Supers finalize road plans

Initial priorities for Burt County’s One- and Six-Year Road Plan were reviewed at the county board’s Jan. 28 meeting. Reviewing the list are from left: engineer Jeff Wagner, Burt County Highway Superintendent Ann Chytka and supervisors Paul Richards and Carl Pearson. A public hearing on the road plan will be held during the board’s Feb. 12 meeting.

The long-awaited resurfacing of Lake Street, a variety of bridge work and the possibility of creating a hard-surfaced road to Tekamah Airport highlight Burt County’s one-year road plan.

The county’s Board of Supervisors will hold a public hearing ion the plan Feb. 12.

The board settled on the priorities during its Jan. 28 meeting.

Two jobs on the list— overlay work on Lake Street east if Tekamah and replacing a bridge on the Cuming County line—likely will get done this year.

Bids are being sought for the repair job on County Road GH, known locally as Lake Street. Bids will be opened at the Feb. 12 meeting. Engineers expect the price for the six-mile job to come in under $2 million.

The bridge job is listed on the state’s cost-match program and will be completed as a joint effort with Cuming County. The state will pay 55 percent of the cost with the two counties splitting the remainder equally. Burt County’s share is estimated at $38,000.

The most significant project remaining on the one-year list, paving a road to Tekamah Airport, also could see some attention. The board is seeking additional information from its engineers at Mainelli Wagner on the feasibility of improving the minimum maintenance road between GH and the airport.

“That’s only three-quarters of a mile with no bridges and no culverts,” board chairman Dave Schold said. “We have to take a look at that.”

If that option is chosen, it would considerably reduce construction costs. Initial estimates show the shorter version costing $112,000 as opposed to the $1.4 million to pave two miles of County Road G leading east out of Tekamah.

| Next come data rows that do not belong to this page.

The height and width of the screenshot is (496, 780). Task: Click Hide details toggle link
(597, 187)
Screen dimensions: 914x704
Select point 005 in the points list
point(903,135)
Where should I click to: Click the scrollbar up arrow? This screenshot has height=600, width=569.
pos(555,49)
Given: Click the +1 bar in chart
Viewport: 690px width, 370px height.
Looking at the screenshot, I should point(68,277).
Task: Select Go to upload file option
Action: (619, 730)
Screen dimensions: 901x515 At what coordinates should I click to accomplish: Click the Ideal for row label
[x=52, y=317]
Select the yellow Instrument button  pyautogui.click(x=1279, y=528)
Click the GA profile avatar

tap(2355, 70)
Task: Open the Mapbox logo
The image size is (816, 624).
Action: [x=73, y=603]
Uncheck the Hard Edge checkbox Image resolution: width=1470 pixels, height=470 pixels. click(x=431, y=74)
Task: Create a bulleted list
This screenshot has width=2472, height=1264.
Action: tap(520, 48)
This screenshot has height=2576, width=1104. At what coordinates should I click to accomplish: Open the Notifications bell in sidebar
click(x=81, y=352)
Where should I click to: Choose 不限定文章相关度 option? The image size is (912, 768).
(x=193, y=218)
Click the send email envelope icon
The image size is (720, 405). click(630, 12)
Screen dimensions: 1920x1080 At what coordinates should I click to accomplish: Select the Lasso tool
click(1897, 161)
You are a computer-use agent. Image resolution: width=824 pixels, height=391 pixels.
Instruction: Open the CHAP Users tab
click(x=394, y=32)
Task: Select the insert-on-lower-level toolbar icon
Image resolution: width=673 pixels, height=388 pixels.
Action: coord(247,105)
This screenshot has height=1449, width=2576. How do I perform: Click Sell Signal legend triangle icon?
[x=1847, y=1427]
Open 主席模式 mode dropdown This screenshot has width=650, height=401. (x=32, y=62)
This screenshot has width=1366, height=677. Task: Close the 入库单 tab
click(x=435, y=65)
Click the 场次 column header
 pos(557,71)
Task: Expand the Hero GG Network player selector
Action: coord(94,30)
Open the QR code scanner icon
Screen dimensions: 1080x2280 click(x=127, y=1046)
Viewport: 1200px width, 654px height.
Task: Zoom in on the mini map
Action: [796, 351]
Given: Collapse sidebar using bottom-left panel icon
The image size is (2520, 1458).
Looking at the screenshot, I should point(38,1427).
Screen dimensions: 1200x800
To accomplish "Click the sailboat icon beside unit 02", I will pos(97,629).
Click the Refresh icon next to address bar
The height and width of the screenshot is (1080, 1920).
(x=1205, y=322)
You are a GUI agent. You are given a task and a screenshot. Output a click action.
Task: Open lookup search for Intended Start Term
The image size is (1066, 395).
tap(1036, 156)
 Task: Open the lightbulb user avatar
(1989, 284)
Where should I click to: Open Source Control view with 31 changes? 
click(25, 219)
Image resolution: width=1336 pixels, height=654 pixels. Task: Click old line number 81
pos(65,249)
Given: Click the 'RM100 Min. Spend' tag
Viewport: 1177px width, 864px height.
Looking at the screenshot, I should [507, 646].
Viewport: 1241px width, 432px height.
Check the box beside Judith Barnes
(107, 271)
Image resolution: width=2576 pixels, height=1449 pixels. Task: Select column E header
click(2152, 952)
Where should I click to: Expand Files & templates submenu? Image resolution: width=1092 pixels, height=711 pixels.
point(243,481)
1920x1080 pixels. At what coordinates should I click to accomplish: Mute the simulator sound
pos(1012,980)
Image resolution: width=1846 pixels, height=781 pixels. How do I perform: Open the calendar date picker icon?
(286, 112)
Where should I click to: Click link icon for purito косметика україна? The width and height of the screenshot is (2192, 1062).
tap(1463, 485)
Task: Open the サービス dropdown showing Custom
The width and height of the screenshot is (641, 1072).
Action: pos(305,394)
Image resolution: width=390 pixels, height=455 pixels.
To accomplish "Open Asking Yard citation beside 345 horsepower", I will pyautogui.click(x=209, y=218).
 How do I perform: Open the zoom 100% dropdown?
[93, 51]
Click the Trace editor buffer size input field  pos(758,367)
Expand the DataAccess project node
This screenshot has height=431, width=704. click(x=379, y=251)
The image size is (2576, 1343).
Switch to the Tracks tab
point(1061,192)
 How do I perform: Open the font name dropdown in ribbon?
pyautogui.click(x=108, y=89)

Paul Potadle, who with his wife, Allison, are the only residents on Road G between Tekamah and the airport, suggested to the board that the shorter version may not be the most wise use of the money.

“You can build it, but that doesn’t mean people will use it,” he said. “It’s just how people are. G is straighter, quicker.”

He also reminded the board that if the Road G route is chosen, the surface has to stand up to heavy traffic of modern farming equipment in the spring and fall.

The two new projects make their debuts on the one-year plan. Both involve bridges.

One calls for the replacement of one of the few fracture-critical bridges remaining in the county with a pair of 10-foot culverts. The site is west of Tekamah just off of Highway 32 on County Road HI.

The other job is rehabilitating the deck on the bridge on County Road A west of Road 21.

The two projects total $142,000.

Board members also moved a bridge rehab job in the Silver Creek neighborhood up to the one-year plan and moved down replacing a bridge on County Road U northeast of Lyons.

The bridge work in Silver Creek is an example of the half-dozen bridge or culvert jobs that may get done depending on how much money remains in the road budget. Jobs also could be grouped together to save money on mobilization costs when a bridge crew is in the county.

The six-year plan shows 10 overlay projects for county roads among the 17 jobs on the list.